━━ DATASET CONTENT ━━
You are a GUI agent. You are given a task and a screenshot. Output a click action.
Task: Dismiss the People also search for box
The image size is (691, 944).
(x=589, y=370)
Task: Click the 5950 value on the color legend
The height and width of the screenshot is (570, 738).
━━━
━━ DATASET CONTENT ━━
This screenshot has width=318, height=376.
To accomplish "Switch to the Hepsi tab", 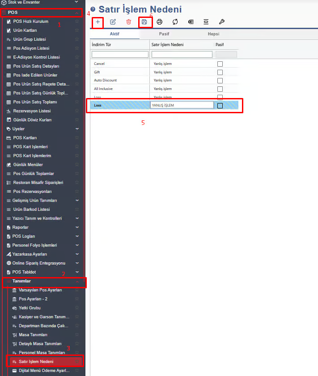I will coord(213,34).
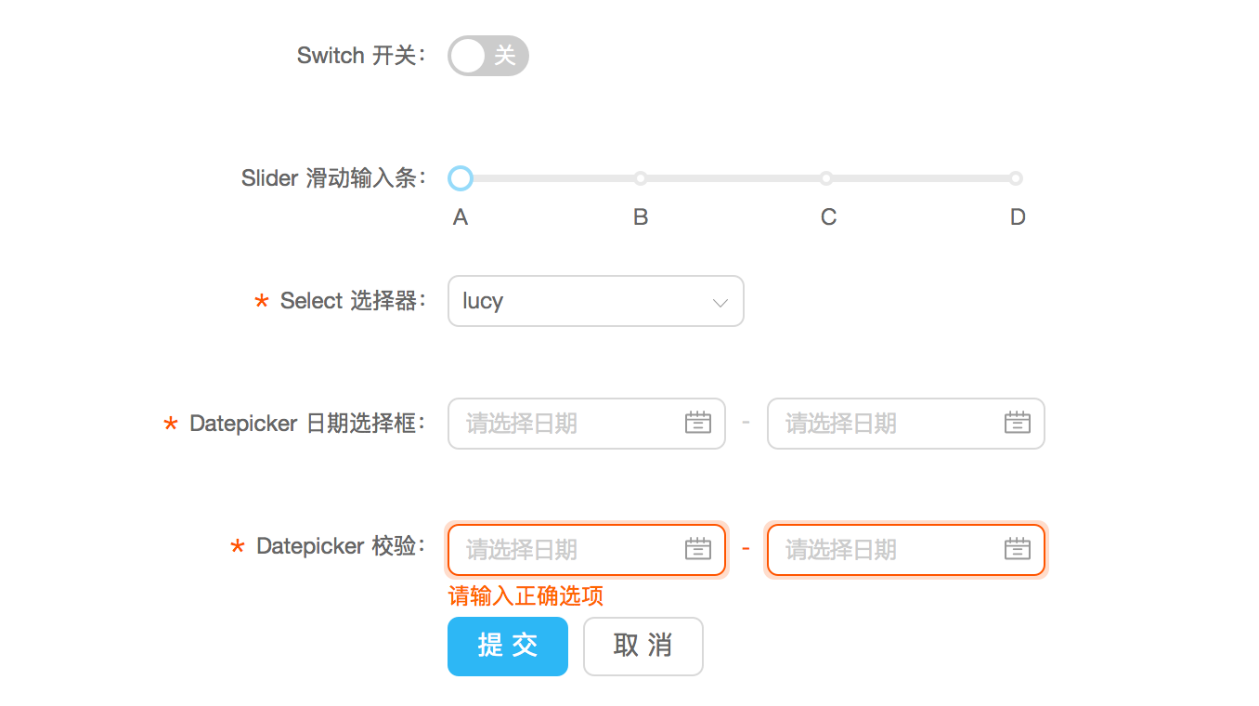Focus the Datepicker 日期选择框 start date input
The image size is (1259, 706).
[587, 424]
━━━
━━ DATASET CONTENT ━━
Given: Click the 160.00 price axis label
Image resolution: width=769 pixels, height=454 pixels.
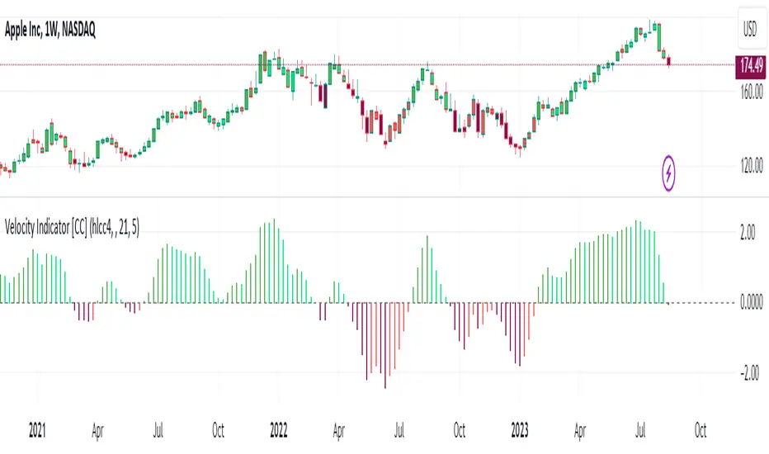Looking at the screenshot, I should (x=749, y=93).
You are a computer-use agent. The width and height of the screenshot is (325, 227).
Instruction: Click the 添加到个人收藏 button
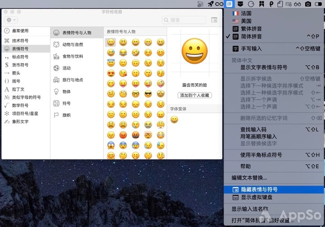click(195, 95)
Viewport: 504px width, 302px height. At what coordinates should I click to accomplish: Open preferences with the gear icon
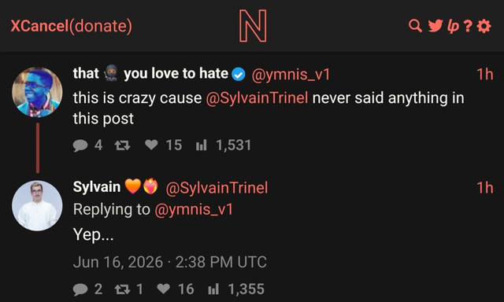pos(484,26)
━━━
* [TASK]
Reproduce the lines of the listing above between the line holding "You are a GUI" and the line holding "The height and", inclusive.

* [RESPONSE TO THIS TASK]
You are a GUI agent. You are given a task and a screenshot. Output a click action.
Task: Dismiss the People also search for box
The image size is (691, 944).
(x=589, y=370)
Task: Click the 5950 value on the color legend
The height and width of the screenshot is (570, 738).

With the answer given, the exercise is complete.